Collana Tesi
A Landscape of Contradiction
Connecting nature and industry with a refuge in the Apuan Alps
Robert Kane,
didapress
inglese
24x27 cm
64 pagine/pages
ISBN 978-88-3338-021-6
© 2018
Robert Kane
Providence, United States, 1987, architect. Studied at the School of Architecture of the Università degli Studi di Firenze, graduating in 2015 with Giulio Giovannoni and Giuseppe Ridolfi. He now operates his own practice based in Florence, Italy.
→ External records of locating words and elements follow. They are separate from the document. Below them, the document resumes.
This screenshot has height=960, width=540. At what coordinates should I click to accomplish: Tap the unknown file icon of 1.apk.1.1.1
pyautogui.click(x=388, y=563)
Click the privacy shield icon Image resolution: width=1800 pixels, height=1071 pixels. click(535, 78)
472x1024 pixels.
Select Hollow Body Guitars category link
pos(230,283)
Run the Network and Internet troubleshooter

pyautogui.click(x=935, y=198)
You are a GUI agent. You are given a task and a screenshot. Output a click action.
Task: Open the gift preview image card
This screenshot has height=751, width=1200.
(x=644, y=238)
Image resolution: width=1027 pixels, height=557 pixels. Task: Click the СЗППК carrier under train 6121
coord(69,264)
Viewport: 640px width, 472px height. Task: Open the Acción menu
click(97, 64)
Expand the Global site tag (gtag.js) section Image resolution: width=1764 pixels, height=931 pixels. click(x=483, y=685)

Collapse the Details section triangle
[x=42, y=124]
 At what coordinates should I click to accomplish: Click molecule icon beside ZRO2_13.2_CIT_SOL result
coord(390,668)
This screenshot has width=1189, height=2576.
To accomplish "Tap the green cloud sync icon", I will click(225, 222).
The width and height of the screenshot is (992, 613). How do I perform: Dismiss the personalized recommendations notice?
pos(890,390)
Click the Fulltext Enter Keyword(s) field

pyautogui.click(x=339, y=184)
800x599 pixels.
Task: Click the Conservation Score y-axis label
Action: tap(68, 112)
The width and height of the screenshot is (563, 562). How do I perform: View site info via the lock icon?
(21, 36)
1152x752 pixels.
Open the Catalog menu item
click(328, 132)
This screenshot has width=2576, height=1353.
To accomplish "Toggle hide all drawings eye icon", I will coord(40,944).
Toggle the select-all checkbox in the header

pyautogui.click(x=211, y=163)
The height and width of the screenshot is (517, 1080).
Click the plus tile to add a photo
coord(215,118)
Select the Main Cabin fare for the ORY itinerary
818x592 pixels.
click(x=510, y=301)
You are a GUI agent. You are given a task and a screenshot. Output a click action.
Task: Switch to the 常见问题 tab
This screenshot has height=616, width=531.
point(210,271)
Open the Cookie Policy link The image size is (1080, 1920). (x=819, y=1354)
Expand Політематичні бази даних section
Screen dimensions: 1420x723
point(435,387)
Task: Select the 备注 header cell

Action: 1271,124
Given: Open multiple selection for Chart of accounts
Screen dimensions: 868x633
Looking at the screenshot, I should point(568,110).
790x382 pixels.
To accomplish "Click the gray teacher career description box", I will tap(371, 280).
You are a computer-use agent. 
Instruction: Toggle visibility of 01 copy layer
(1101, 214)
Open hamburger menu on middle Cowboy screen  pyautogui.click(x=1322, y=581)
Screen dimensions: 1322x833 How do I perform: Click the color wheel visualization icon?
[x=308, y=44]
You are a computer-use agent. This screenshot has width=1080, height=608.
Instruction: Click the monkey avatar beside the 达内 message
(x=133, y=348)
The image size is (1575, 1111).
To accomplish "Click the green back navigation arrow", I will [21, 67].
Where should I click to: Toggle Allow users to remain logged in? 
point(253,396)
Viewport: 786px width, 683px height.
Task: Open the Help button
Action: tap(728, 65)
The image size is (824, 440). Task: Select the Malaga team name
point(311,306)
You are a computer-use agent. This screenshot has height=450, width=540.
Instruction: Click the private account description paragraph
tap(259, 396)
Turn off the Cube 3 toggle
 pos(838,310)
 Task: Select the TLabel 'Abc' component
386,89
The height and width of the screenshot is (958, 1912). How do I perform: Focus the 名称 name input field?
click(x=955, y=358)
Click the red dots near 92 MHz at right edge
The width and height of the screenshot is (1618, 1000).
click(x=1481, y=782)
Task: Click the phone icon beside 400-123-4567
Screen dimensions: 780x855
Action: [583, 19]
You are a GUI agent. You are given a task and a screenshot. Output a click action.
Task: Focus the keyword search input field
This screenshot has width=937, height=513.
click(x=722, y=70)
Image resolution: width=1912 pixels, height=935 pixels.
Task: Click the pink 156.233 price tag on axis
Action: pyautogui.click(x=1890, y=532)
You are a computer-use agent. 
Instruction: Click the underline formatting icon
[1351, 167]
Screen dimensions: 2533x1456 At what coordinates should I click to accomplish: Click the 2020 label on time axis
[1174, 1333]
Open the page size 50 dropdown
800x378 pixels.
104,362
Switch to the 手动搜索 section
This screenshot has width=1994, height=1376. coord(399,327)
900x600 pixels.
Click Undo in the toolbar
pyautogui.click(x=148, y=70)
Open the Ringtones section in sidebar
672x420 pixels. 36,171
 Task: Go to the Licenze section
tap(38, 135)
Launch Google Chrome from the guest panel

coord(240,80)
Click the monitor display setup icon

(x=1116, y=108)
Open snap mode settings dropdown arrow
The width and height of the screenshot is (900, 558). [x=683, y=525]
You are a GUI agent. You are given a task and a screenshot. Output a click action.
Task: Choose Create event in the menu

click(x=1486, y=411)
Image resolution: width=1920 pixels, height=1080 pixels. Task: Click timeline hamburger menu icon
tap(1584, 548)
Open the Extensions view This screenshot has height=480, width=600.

The landscape of the Apuan Alps tends to disorient first-time visitors, its graceful mountain peaks sharing space with open-pit marble quarries, from which white blocks flow in a steady stream to the cutting and shipping facilities on the coast. Only a schizophrenic culture could permit both of these opposing conditions to exist simultaneously, with hundreds of quarries op¬erating within meters of environments that are protected from any form of human use. This unusual setting is used to start a conversation about living in a world entirely reshaped by human intervention, while sharing a culture that holds the natural, unmodified environment in high regard. The aim of this thesis project is not to resolve or to eliminate any contradictions, but rather to take a deeper look at what our particular moment in history and space has to offer. We analyse the spatial and sensorial experience of the Apuan Alps in a manner that attempts to completely suspend judgement. A particular quarry, Cava Piastramarina, is identified as emblematic of the entire area, and we propose to use it as part of an architectural proposal. In essence, the Apuan Alps are already a complete and compelling work of landscape architecture: the proposed construction is aimed at making this evident and accepted. So the focus switches to an architectural proposal: a mountain refuge built within the gaping maw of a marble quarry, integrated into the stone cliffs left behind by the mining process. We consider what the very idea a refuge structure would become in this new, post-natural world, and conclude that it would be a mixture of the banal and the absurd, simple accommodations contained within a structure that uses the mutilated terrain as a construction element. With this device, the fragmented landscape is reconceived as one entity, and thousands of years of conflicting ideas are, briefly, at peace.